TASK TO CARRY OUT: Find each line in the records below that contains the string "computer", and copy those lines in full.

A run of records
○ ○ ○
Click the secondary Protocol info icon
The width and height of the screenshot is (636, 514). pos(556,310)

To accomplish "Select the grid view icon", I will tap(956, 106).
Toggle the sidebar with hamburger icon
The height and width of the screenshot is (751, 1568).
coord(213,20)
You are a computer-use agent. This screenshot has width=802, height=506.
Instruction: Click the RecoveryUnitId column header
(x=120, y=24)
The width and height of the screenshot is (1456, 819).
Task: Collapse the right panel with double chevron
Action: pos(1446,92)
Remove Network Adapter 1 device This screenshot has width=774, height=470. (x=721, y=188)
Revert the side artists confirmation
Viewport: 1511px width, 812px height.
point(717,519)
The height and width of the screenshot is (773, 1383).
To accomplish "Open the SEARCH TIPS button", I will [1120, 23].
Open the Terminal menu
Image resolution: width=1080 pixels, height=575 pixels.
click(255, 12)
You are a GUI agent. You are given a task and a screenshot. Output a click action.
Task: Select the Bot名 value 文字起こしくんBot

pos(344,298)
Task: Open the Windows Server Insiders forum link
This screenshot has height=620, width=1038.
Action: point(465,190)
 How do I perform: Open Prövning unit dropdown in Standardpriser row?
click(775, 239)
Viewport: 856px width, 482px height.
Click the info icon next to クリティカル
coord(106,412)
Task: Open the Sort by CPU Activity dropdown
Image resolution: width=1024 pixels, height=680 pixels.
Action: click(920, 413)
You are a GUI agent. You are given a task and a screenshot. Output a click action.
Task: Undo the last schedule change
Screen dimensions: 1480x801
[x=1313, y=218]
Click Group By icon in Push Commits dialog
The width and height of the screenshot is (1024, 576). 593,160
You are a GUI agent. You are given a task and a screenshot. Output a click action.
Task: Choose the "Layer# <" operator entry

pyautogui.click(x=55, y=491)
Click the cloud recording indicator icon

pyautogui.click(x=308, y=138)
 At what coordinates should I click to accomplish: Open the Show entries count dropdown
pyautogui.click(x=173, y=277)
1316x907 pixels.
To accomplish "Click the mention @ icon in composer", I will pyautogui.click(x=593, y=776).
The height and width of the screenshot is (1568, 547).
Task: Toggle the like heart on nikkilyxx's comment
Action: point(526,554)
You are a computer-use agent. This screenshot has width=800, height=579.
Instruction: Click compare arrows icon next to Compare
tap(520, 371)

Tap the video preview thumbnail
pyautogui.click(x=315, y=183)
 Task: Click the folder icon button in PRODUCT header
○ ○ ○
CORRECT RESPONSE:
You are a computer-use agent. This screenshot has width=802, height=506.
You are a computer-use agent. This screenshot has width=800, height=579.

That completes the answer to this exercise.